### Records supplied
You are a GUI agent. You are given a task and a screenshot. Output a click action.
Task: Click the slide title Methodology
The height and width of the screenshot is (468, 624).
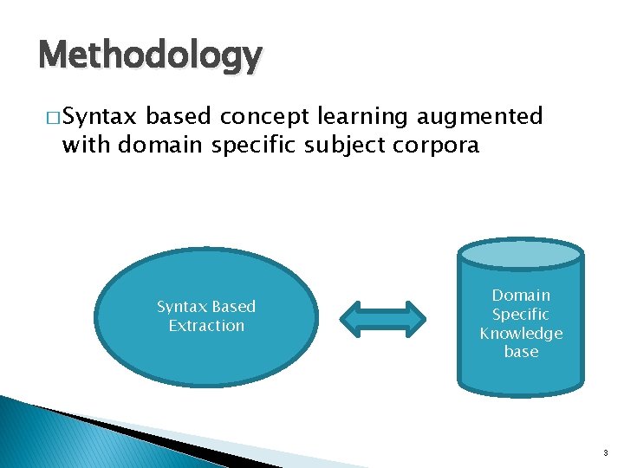pyautogui.click(x=149, y=56)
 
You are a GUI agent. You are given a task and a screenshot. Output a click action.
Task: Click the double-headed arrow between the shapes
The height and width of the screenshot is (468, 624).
pyautogui.click(x=382, y=317)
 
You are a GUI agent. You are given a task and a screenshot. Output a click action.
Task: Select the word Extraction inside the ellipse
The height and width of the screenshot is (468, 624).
pyautogui.click(x=206, y=326)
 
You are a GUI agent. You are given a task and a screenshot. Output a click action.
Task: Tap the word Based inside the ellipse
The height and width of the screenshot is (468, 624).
pyautogui.click(x=233, y=307)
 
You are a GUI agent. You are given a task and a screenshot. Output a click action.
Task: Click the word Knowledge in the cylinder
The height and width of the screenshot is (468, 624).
pyautogui.click(x=521, y=333)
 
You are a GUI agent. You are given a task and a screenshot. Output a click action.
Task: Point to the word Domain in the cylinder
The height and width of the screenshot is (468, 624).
pyautogui.click(x=521, y=296)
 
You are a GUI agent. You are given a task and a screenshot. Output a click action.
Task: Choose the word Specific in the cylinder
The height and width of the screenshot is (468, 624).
pyautogui.click(x=521, y=315)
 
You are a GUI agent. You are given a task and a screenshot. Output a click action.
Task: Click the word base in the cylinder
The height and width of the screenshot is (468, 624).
pyautogui.click(x=521, y=352)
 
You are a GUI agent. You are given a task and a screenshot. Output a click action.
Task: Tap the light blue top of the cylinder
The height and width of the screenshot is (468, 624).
pyautogui.click(x=521, y=252)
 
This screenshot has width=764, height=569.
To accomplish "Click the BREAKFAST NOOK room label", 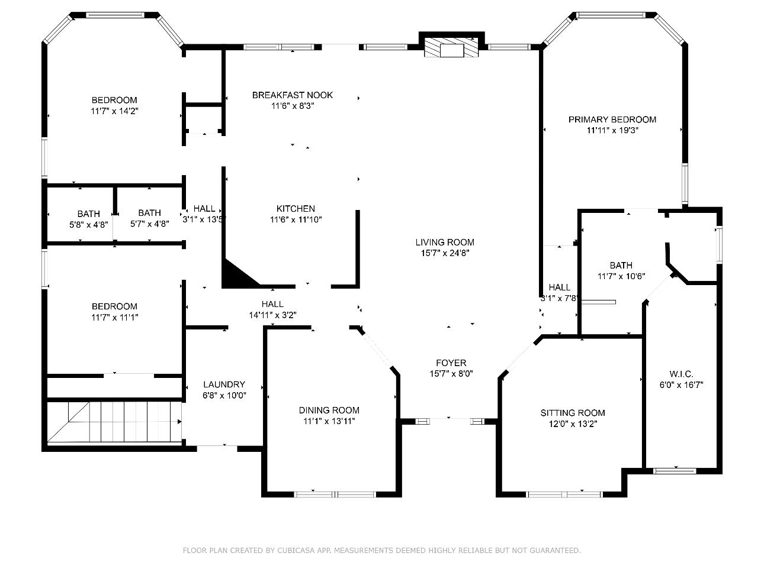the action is click(293, 95).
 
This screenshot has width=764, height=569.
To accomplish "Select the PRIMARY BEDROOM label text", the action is click(612, 119).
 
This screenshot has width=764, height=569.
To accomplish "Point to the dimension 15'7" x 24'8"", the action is click(445, 253).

### Aim of the task
Starting at the beginning of the rows and ending at the line that contains "pyautogui.click(x=521, y=296)", substitute "oval" for "ellipse" and leave everything else unchanged. Give only those lines, without the pictures.

### Final result
You are a GUI agent. You are given a task and a screenshot. Output a click action.
Task: Click the slide title Methodology
The height and width of the screenshot is (468, 624).
pyautogui.click(x=149, y=56)
 
You are a GUI agent. You are given a task and a screenshot. Output a click action.
Task: Click the double-headed arrow between the shapes
The height and width of the screenshot is (468, 624).
pyautogui.click(x=382, y=317)
 
You are a GUI agent. You are given a task and a screenshot. Output a click action.
Task: Select the word Extraction inside the oval
The height and width of the screenshot is (468, 624).
pyautogui.click(x=206, y=326)
 
You are a GUI agent. You are given a task and a screenshot. Output a click action.
Task: Tap the word Based inside the oval
The height and width of the screenshot is (468, 624).
pyautogui.click(x=233, y=307)
 
You are a GUI agent. You are given a task and a screenshot. Output a click action.
Task: Click the word Knowledge in the cylinder
The height and width of the screenshot is (468, 624).
pyautogui.click(x=521, y=333)
 
You are a GUI agent. You are given a task and a screenshot. Output a click action.
Task: Point to the word Domain in the cylinder
The height and width of the screenshot is (468, 624).
pyautogui.click(x=521, y=296)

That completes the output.